Observations about Heating a HFGH

Nell Jean
11 years ago

My 10 x 12 HFGH is in a warm climate where we have rare nights when the temps plunge to the teens. Last night was predicted a low of 20 degrees.

My 'heat sink' is a series of four 50 gal. barrels connected with tubing. The water is circulated at intervals by a small pump. The effect is that on moderate days, the temperature stays more even.

When the sun goes down, heat is quickly lost from the GH when outdoor temperatures are near freezing or lower. Late yesterday afternoon, it was 44 outside and 64 inside as the sun went down. I adjusted the thermostat on the little electric heater to just come on at 64 or lower. We rigged a 250 watt infrared bulb on the opposite side, not pointing to any plants.

At 4 am, the temp outside was 24 and the GH was at 34.

When I checked the plants at noon today, the only obvious unhappy camper was one strobilanthes that was wilty, despite having moist soil. I have no overly tender expensive topicals to worry about, mostly rooted cuttings, and plants that would probably be killed to the ground but survive outside in the ground, like gingers.

My point is to give some idea of the limits of 200 gallons of water, a 250 watt heat lamp and one little electric heater on a near 20 degree night for those who have asked about heat lamps, water and electric heaters.

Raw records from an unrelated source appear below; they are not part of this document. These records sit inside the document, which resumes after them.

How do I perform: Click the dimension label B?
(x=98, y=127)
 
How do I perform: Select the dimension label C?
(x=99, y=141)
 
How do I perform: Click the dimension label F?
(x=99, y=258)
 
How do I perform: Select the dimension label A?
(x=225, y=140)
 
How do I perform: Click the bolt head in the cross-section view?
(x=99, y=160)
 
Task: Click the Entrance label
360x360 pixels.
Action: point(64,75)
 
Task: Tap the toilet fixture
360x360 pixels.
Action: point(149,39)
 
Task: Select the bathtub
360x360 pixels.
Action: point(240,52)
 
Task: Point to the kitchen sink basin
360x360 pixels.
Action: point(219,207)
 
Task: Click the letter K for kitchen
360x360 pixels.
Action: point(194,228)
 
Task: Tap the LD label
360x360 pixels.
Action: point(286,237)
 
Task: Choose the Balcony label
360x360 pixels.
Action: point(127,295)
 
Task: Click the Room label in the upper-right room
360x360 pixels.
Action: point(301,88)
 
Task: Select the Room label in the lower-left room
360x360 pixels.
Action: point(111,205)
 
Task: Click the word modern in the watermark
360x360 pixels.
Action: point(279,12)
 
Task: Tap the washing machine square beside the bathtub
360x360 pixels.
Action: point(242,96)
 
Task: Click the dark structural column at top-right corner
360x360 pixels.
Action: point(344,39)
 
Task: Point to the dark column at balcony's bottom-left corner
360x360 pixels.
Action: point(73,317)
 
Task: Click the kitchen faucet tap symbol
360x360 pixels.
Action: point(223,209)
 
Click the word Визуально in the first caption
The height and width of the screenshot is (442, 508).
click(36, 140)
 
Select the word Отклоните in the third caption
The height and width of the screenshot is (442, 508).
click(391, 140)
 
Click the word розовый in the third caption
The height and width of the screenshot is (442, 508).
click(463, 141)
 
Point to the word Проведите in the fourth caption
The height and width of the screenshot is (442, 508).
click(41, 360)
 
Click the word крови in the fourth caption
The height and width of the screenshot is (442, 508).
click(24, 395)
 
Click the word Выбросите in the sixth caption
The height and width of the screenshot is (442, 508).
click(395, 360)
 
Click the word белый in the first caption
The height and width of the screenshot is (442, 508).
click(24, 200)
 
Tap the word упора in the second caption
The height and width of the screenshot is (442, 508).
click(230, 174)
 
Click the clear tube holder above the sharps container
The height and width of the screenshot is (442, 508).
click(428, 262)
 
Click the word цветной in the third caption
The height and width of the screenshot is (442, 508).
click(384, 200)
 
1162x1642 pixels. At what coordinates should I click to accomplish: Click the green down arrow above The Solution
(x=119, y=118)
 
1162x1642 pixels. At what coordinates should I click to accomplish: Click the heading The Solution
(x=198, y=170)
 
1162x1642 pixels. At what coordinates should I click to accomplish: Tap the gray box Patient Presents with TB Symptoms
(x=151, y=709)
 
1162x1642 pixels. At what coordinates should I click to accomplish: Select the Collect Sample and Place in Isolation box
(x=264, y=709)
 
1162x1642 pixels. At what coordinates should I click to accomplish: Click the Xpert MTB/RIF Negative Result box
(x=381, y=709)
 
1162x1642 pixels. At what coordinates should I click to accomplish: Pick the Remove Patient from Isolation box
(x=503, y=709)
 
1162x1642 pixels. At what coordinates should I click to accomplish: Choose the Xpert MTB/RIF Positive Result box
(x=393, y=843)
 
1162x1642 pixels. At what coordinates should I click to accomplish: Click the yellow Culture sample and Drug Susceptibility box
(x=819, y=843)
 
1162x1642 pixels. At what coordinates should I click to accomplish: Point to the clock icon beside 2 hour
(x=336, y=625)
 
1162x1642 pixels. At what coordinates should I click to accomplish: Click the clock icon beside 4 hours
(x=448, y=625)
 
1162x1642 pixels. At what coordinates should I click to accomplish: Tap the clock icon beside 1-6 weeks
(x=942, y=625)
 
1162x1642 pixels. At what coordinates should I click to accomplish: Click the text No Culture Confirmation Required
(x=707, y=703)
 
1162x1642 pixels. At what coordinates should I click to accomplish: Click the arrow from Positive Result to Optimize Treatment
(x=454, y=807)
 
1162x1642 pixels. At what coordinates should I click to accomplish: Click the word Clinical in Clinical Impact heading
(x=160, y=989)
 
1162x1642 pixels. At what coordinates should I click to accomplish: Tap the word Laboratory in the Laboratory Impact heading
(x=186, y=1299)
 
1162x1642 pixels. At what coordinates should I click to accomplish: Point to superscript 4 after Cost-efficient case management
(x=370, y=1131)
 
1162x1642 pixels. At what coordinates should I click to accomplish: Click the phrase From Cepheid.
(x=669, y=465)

By mid-morning, in the sunshine, I had to vent the house a bit.

We have also tried a Coleman camping heater -- pricey for gasoline. We have a kerosene heater in case the power fails, but we've not used that yet.

I hope this answers some questions that are frequently raised here about the effiency of some methods. I suggest what Orchiddude (among others) recommends for heating in all but the warmest zones, and bottom heat for starting seeds midwinter.